■ Problem description ■
Whenever a line contains the string "Task", copy it out of the entries.

*** Begin section ***

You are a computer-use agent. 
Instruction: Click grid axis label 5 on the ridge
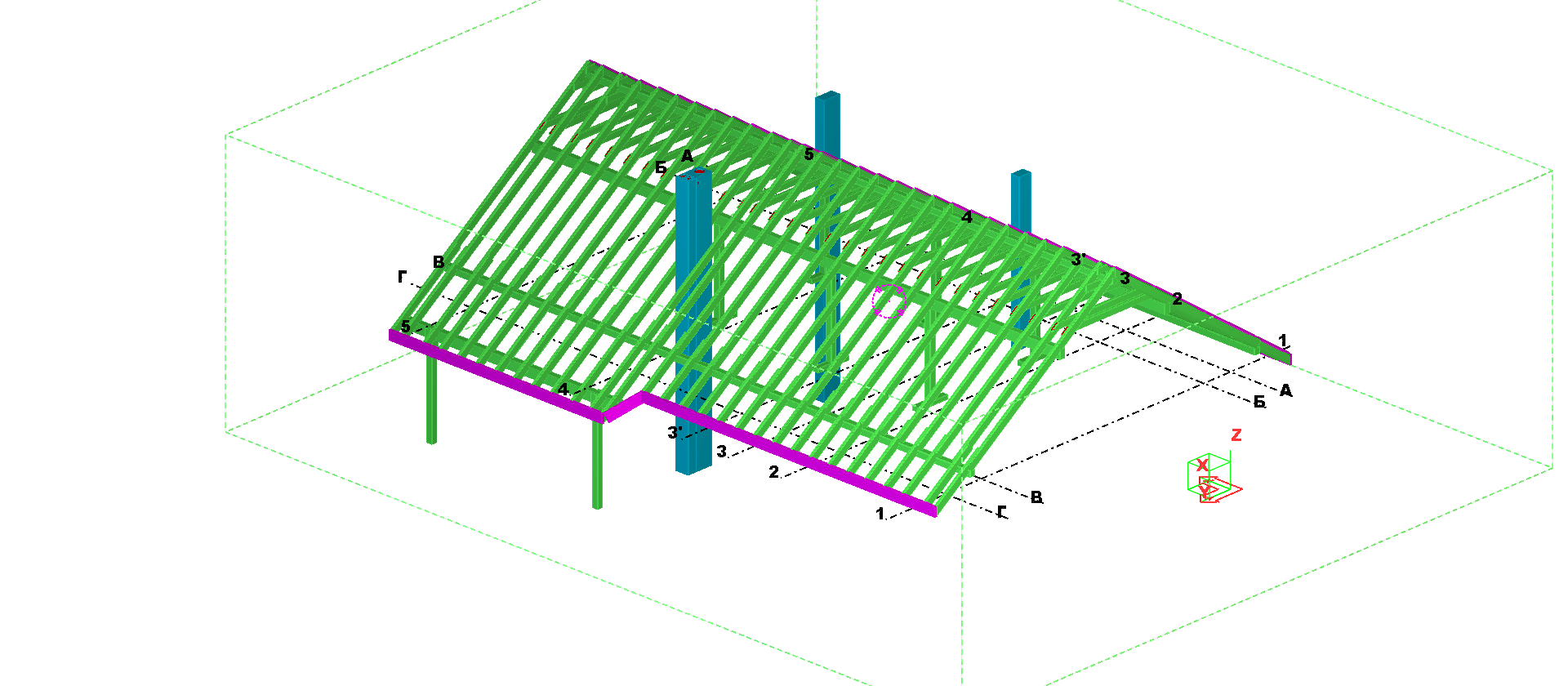point(808,154)
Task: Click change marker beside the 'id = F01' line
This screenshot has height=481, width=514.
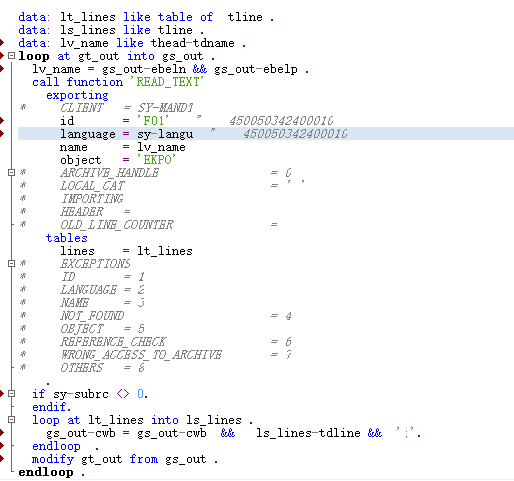Action: [2, 120]
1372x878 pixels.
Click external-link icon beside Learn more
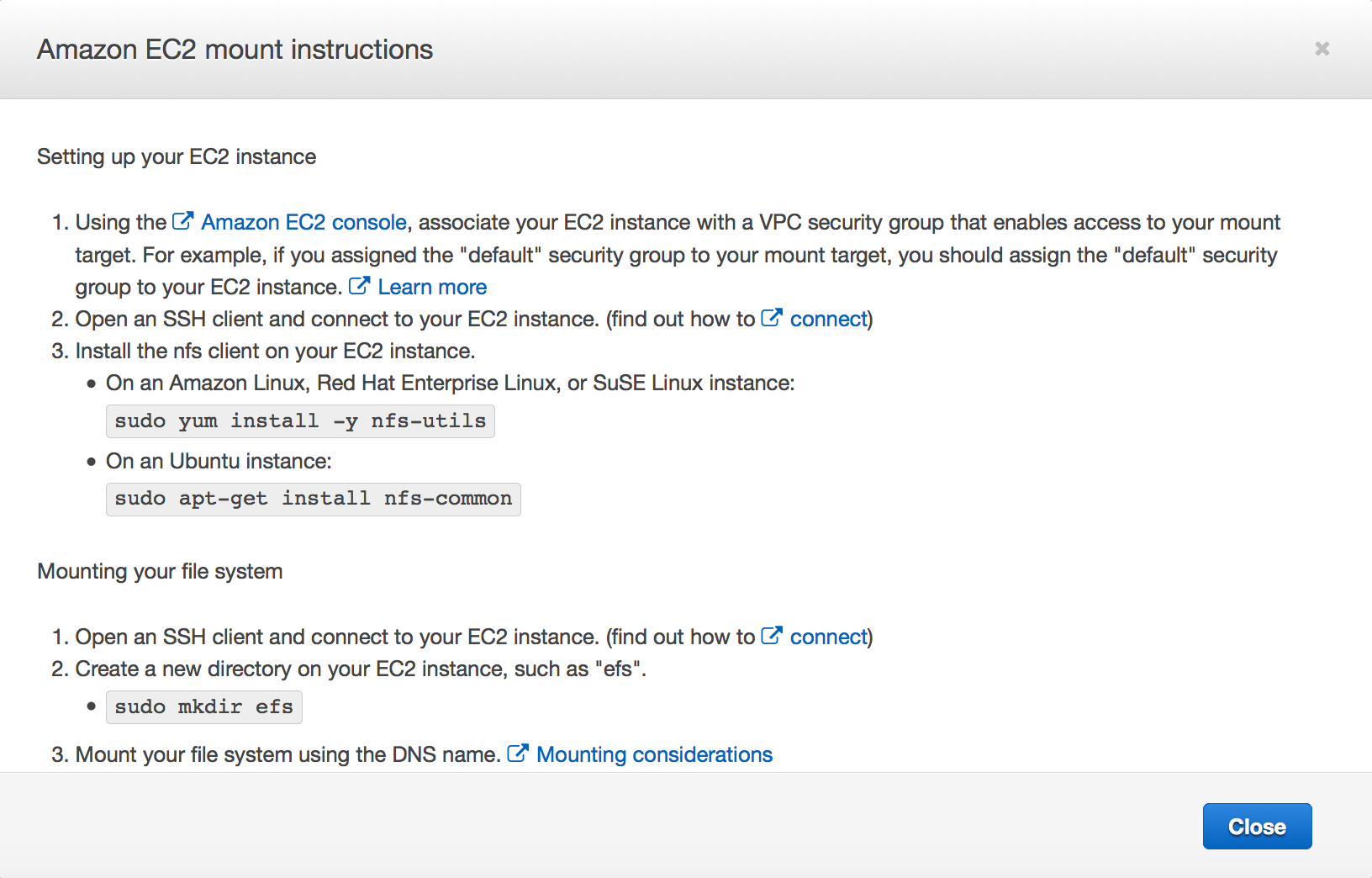tap(359, 287)
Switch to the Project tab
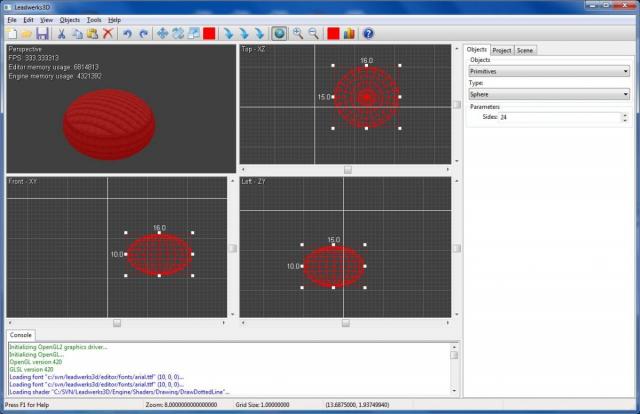The image size is (640, 414). pyautogui.click(x=502, y=49)
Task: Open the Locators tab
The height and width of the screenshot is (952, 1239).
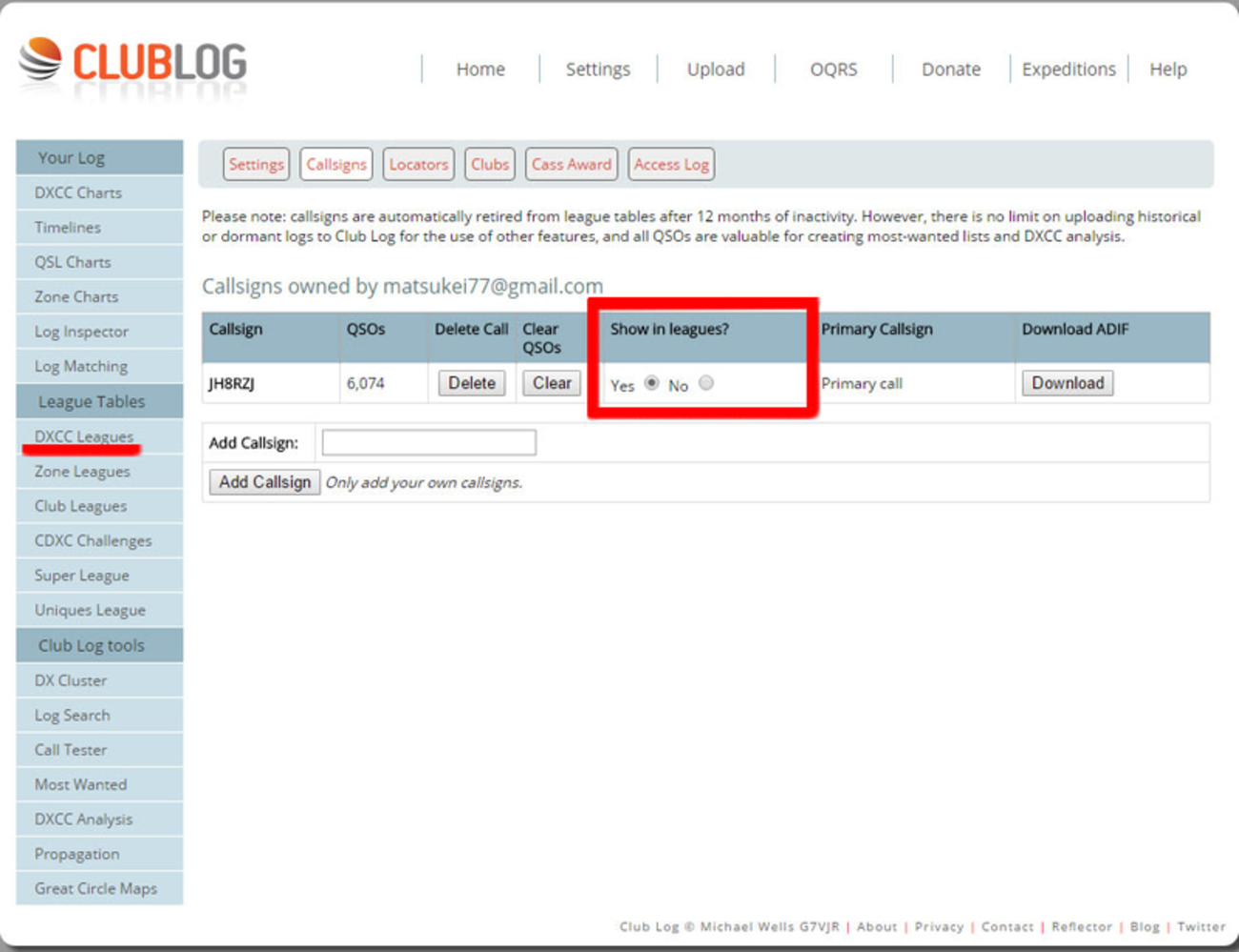Action: pos(417,164)
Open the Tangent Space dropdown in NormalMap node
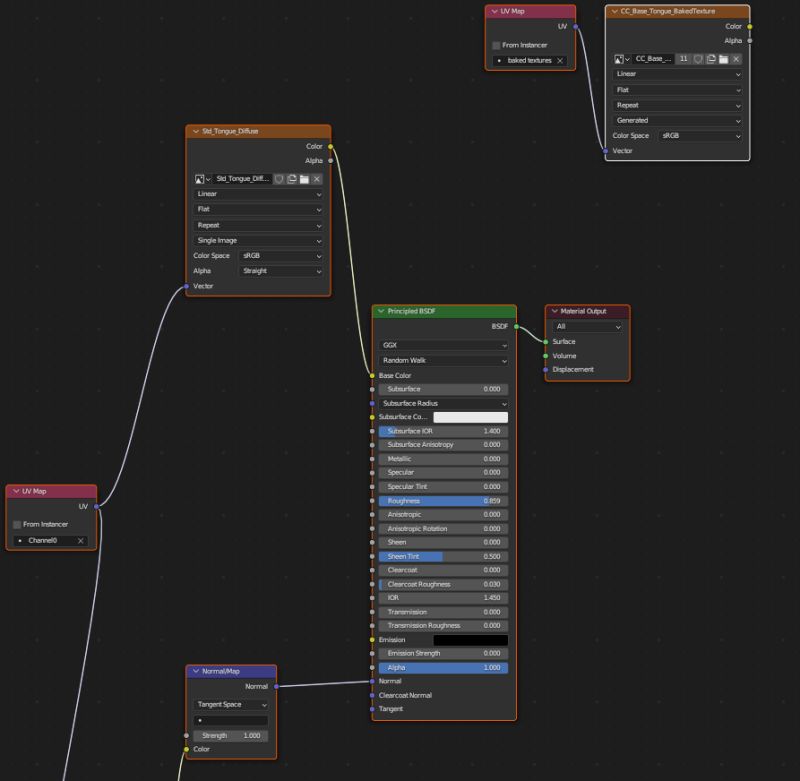Viewport: 800px width, 781px height. click(x=231, y=705)
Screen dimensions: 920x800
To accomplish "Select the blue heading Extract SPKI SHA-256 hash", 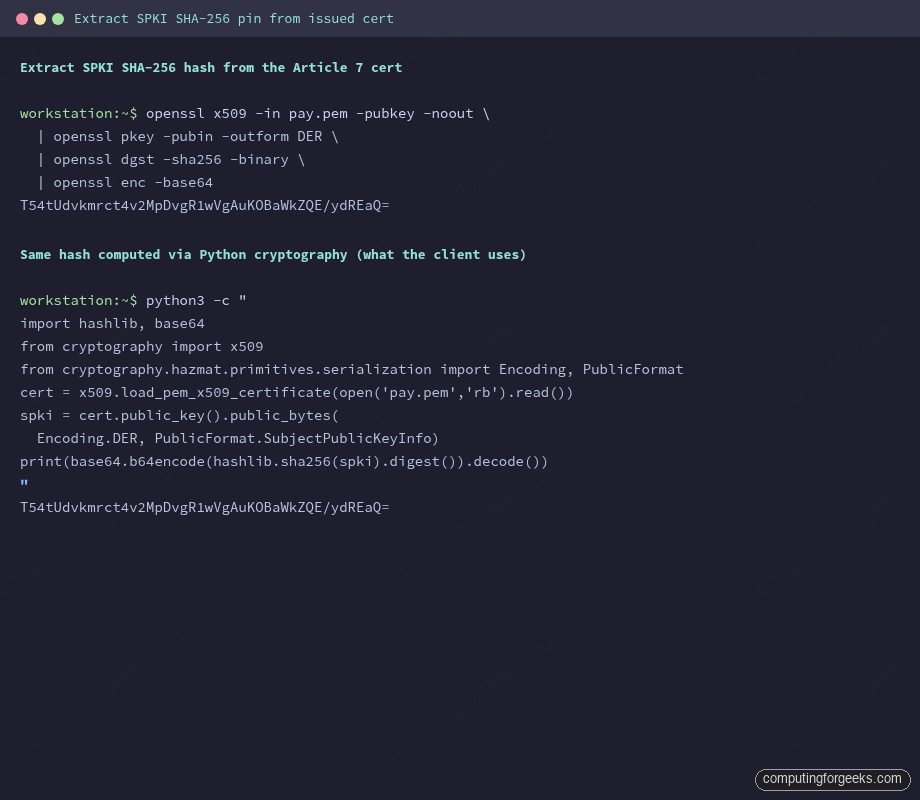I will 210,67.
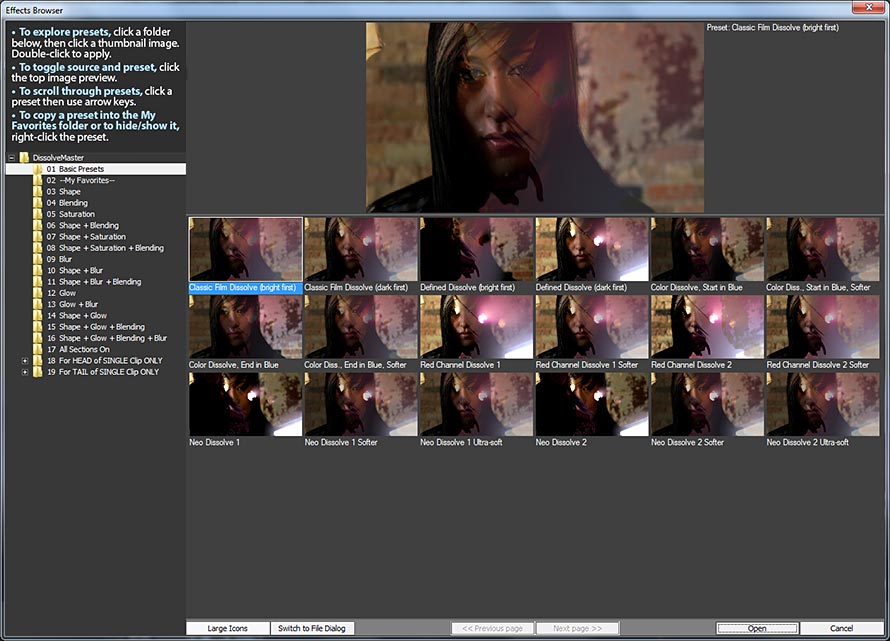Collapse the DissolveMaster root tree node
The width and height of the screenshot is (890, 641).
pyautogui.click(x=12, y=158)
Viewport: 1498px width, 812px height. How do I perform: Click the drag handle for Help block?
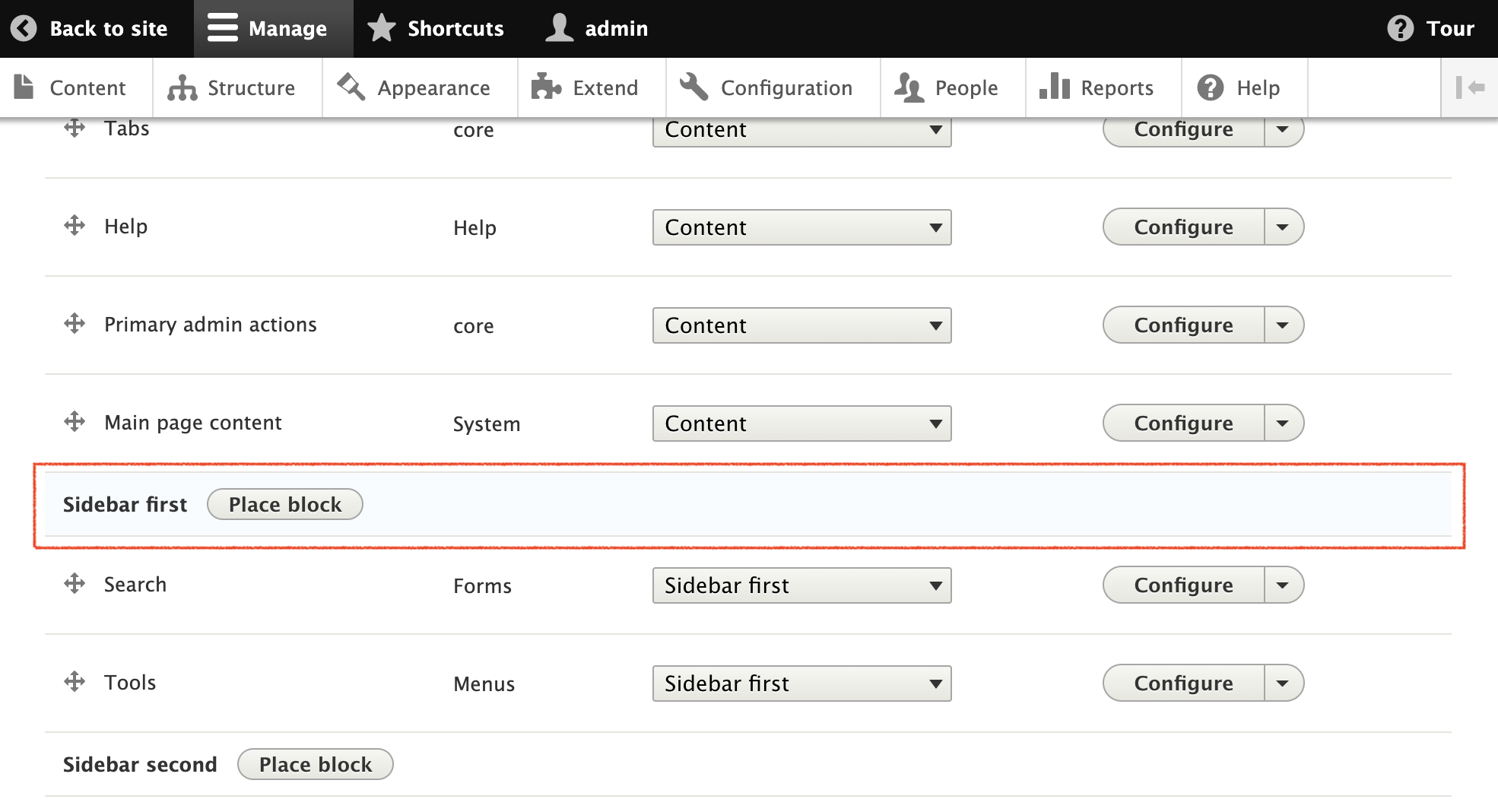click(75, 226)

*** End section ***

■ Exercise output ■
Task: Click change marker beside the 'id = F01' line
Task: Open the Locators tab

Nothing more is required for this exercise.